Secondo Mosca certe proposte risultano “inaccettabili”: in particolare la rinuncia a porzioni di Donetsk, Lugansk, Crimea e altre aree attualmente sotto il controllo russo. Per i negoziatori russi non c’è margine, il controllo del territorio acquisito è considerato non negoziabile. In queste condizioni, una pace “sotto dettatura” non può essere mai la base di un accordo durevole.
Minacce e retorica: la diplomazia diventa intimidazione
All’uscita dal vertice, Putin ha lanciato un messaggio forte all’Europa: “Se l’Europa vuole guerra, la Russia è pronta”. Non parole di compromesso, ma di sfida. Per Mosca, la trattativa non può prescindere da un riconoscimento della sua posizione strategica. L’effetto diplomatico è immediato. L’incontro doveva segnare un passo in avanti, ma si è trasformato in un banco di prova: chi detiene il potere reale, la Russia, sul terreno, oggi detta l’agenda. La diplomazia resta subordinata alle armi.

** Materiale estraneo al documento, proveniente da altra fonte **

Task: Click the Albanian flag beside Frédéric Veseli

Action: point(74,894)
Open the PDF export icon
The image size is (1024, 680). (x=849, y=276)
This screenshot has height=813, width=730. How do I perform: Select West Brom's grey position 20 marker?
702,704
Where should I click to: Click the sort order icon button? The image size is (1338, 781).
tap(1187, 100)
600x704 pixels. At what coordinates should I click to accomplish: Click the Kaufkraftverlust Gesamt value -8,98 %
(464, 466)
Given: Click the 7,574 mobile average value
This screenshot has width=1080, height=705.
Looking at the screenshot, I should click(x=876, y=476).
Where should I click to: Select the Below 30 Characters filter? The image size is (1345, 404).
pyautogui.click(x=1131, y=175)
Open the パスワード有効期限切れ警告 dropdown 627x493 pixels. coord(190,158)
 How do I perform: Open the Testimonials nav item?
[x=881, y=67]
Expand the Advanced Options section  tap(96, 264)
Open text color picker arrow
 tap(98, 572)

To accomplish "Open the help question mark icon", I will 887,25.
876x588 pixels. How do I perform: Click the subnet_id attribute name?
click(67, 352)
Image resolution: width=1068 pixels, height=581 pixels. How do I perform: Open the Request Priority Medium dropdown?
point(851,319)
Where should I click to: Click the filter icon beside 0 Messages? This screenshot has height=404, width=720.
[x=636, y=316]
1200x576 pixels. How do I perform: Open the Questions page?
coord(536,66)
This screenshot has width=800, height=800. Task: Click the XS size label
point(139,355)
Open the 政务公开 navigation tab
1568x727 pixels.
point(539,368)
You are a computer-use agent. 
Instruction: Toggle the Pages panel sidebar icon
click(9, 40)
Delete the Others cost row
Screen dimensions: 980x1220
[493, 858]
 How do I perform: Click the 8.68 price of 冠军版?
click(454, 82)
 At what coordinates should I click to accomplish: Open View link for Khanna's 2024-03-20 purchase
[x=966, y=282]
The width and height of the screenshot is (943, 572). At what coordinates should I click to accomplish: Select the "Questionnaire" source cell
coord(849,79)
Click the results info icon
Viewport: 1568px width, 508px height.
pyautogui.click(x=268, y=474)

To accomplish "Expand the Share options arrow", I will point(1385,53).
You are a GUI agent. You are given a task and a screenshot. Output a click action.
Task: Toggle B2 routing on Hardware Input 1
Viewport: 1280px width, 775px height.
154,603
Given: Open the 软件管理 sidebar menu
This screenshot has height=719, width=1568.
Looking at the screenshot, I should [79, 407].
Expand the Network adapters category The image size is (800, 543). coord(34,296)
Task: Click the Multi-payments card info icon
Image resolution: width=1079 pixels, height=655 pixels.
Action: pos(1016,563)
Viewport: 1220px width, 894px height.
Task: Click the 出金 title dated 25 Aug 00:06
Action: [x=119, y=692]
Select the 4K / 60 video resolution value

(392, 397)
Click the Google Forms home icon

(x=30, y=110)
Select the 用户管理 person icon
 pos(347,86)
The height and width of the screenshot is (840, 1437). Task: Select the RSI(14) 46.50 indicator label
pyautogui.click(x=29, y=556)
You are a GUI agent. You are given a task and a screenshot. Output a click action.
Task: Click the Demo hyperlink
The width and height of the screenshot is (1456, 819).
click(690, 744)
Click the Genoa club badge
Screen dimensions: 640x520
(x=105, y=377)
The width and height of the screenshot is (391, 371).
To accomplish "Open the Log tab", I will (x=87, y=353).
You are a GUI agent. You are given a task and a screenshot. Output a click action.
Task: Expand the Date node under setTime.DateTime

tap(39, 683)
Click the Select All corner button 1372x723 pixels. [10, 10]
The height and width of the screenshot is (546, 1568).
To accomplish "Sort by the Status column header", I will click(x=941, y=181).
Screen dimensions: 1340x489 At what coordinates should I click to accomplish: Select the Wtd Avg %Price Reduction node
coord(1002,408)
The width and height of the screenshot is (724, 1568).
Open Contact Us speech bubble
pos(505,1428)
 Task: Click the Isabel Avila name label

Da Kiev filtra prudenza e diffidenza. Il presidente ucraino, secondo fonti, ha ribadito che nessuna decisione sul futuro del Paese potrà essere presa senza il suo consenso e senza garanzie reali sulla sovranità nazionale. L’invio di negoziatori Usa a Mosca non potrà mai sostituire la partecipazione diretta di Kiev. In Europa cresce lo scetticismo. Alcuni leader europei interpretano il piano negoziale Usa come una concessione a Mosca mascherata da mediazione.
Si teme che il prossimo passo possa essere una “pace imposta” che legittima l’occupazione. Per molti il vertice si risolve come una mossa a somma zero: più pressione su Ucraina ed Europa, nessuna effettiva apertura da parte russa, ma un tentativo di ridefinire le regole del conflitto a suo favore.
Cosa resta e cosa cambia
L’incontro di Mosca ha dimostrato che non basta sedersi a un tavolo per fermare una guerra: servono condizioni reali di equilibrio fra forze. Oggi quelle condizioni non ci sono.Da parte americana, l’idea che si possa mediare una soluzione sulla base di un piano cala vittorie formali rischia di infrangersi contro la realtà dei fatti: la Russia reclama quanto già conquistato, e non intende restituire nulla.
Per l’Ucraina e i suoi alleati occidentali, la sfida diventa più complessa: la difesa della sovranità si trasforma in una lotta contro la normalizzazione dell’occupazione. Se la pace è invocata da Washington, la credibilità delle sue proposte si gioca sulla capacità di garantire un reale equilibrio, non un compromesso al ribasso. In questo scenario, l’unica alternativa reale, secondo molti analisti, resta il rafforzamento della coalizione internazionale intorno a Kiev e il mantenimento della pressione militare e diplomatica su Mosca.
Il vertice di Mosca conferma quell’antico adagio che evidenzia che chi tiene il fucile detta la pace. Ma per quanta diplomazia ci sia, senza volontà di restituzione non ci può essere tregua.